> **TASK**
Write all of the lines below out again, exactly as they stand.

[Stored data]
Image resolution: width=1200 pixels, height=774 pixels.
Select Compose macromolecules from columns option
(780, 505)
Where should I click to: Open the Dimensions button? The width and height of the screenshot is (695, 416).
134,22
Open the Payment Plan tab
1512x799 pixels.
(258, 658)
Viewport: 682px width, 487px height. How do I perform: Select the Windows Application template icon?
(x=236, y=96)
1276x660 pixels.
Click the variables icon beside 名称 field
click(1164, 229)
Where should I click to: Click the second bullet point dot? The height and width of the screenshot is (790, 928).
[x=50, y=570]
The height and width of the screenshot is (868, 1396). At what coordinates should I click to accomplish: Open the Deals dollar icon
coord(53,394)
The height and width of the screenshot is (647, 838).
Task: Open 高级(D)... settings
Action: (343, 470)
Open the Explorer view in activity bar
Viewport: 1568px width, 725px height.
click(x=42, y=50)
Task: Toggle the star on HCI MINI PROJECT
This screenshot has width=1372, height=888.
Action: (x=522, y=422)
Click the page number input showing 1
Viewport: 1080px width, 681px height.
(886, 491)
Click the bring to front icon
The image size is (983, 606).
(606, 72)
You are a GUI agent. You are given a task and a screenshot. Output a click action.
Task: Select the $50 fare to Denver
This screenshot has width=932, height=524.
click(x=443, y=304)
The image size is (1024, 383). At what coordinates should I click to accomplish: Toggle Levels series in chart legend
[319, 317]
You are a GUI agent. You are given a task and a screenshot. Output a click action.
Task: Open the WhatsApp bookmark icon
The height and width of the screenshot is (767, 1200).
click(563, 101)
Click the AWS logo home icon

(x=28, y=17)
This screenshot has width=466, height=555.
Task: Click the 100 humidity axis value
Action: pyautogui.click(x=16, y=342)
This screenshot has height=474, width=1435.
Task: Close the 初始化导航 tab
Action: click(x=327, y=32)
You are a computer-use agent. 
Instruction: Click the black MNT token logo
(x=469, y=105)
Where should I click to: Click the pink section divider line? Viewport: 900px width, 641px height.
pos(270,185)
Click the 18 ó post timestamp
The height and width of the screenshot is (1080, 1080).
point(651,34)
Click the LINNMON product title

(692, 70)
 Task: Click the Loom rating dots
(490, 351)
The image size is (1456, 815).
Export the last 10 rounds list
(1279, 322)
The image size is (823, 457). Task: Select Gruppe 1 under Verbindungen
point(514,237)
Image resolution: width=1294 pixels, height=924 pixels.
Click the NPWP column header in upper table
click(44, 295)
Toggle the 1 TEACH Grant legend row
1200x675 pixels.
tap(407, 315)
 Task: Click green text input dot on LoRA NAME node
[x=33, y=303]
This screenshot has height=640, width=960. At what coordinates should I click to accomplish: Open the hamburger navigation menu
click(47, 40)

> **TASK ANSWER**
Image resolution: width=1200 pixels, height=774 pixels.
Select Compose macromolecules from columns option
(780, 505)
Where should I click to: Open the Dimensions button? The width and height of the screenshot is (695, 416).
134,22
Open the Payment Plan tab
1512x799 pixels.
(258, 658)
Viewport: 682px width, 487px height. How do I perform: Select the Windows Application template icon?
(x=236, y=96)
1276x660 pixels.
Click the variables icon beside 名称 field
click(1164, 229)
Where should I click to: Click the second bullet point dot? The height and width of the screenshot is (790, 928).
[x=50, y=570]
The height and width of the screenshot is (868, 1396). At what coordinates should I click to accomplish: Open the Deals dollar icon
coord(53,394)
The height and width of the screenshot is (647, 838).
Task: Open 高级(D)... settings
Action: (343, 470)
Open the Explorer view in activity bar
Viewport: 1568px width, 725px height.
click(x=42, y=50)
Task: Toggle the star on HCI MINI PROJECT
This screenshot has width=1372, height=888.
Action: (x=522, y=422)
Click the page number input showing 1
Viewport: 1080px width, 681px height.
(886, 491)
Click the bring to front icon
The image size is (983, 606).
(606, 72)
You are a GUI agent. You are given a task and a screenshot. Output a click action.
Task: Select the $50 fare to Denver
This screenshot has width=932, height=524.
click(x=443, y=304)
The image size is (1024, 383). At what coordinates should I click to accomplish: Toggle Levels series in chart legend
[319, 317]
You are a GUI agent. You are given a task and a screenshot. Output a click action.
Task: Open the WhatsApp bookmark icon
The height and width of the screenshot is (767, 1200).
click(563, 101)
Click the AWS logo home icon

(x=28, y=17)
This screenshot has width=466, height=555.
Task: Click the 100 humidity axis value
Action: pyautogui.click(x=16, y=342)
This screenshot has height=474, width=1435.
Task: Close the 初始化导航 tab
Action: click(x=327, y=32)
You are a computer-use agent. 
Instruction: Click the black MNT token logo
(x=469, y=105)
Where should I click to: Click the pink section divider line? Viewport: 900px width, 641px height.
pos(270,185)
Click the 18 ó post timestamp
The height and width of the screenshot is (1080, 1080).
point(651,34)
Click the LINNMON product title

(692, 70)
 Task: Click the Loom rating dots
(490, 351)
The image size is (1456, 815).
Export the last 10 rounds list
(1279, 322)
The image size is (823, 457). Task: Select Gruppe 1 under Verbindungen
point(514,237)
Image resolution: width=1294 pixels, height=924 pixels.
Click the NPWP column header in upper table
click(44, 295)
Toggle the 1 TEACH Grant legend row
1200x675 pixels.
tap(407, 315)
 Task: Click green text input dot on LoRA NAME node
[x=33, y=303]
This screenshot has height=640, width=960. At what coordinates should I click to accomplish: Open the hamburger navigation menu
click(47, 40)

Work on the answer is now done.